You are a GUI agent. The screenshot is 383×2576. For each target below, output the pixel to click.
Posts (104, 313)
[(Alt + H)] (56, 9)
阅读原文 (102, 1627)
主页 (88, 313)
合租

----------

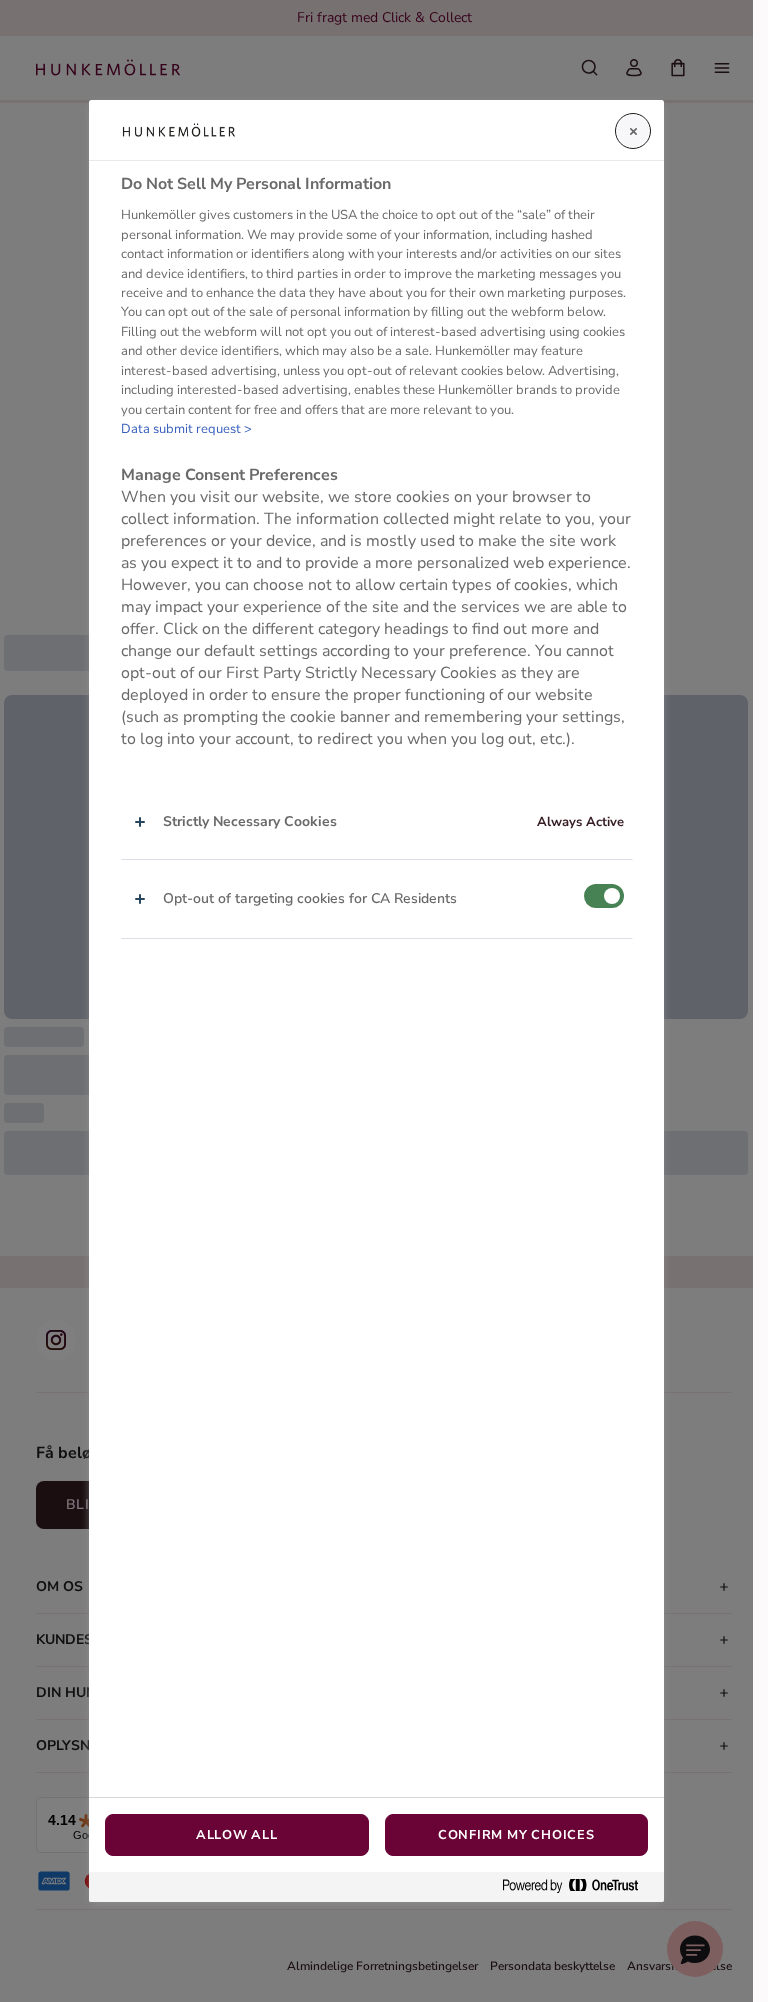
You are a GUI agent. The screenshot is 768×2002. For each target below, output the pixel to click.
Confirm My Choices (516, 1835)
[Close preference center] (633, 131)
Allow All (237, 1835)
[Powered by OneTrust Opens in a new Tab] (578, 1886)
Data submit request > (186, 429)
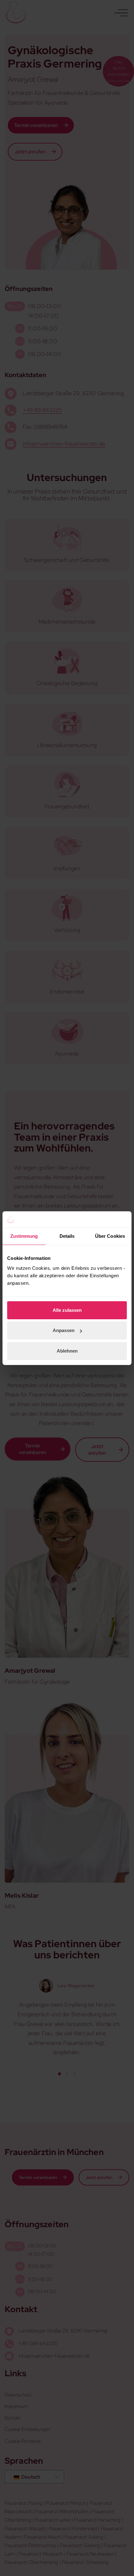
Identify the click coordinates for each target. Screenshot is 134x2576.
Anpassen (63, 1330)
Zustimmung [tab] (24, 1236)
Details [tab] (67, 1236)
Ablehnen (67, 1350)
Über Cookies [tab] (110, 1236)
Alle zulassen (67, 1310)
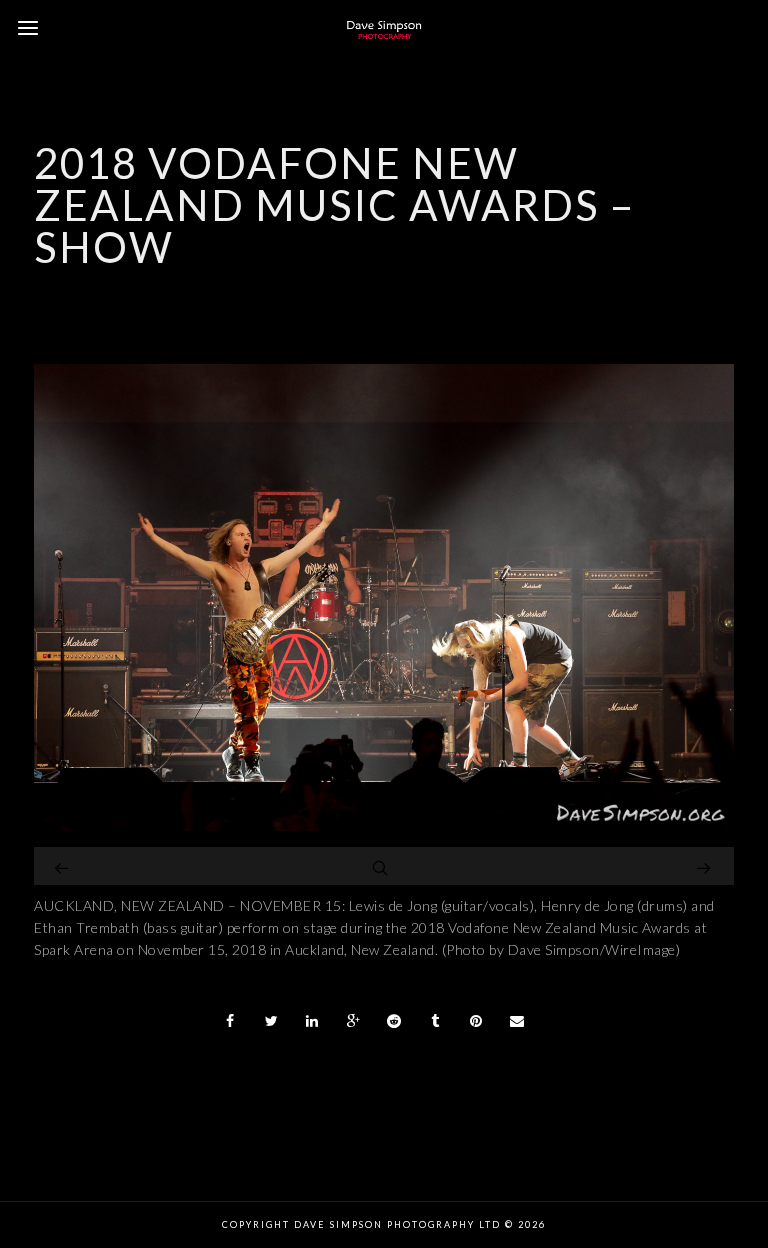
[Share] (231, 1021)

----------

Exercise goal
What this exercise asks for is every line of the data above with the word "below".

Solved exercise
You are a GUI agent. The screenshot is 383×2576. For each target below, output the pixel to click.
You are a GUI agent. The screenshot is 768×2002. For each target below, output the pixel to click.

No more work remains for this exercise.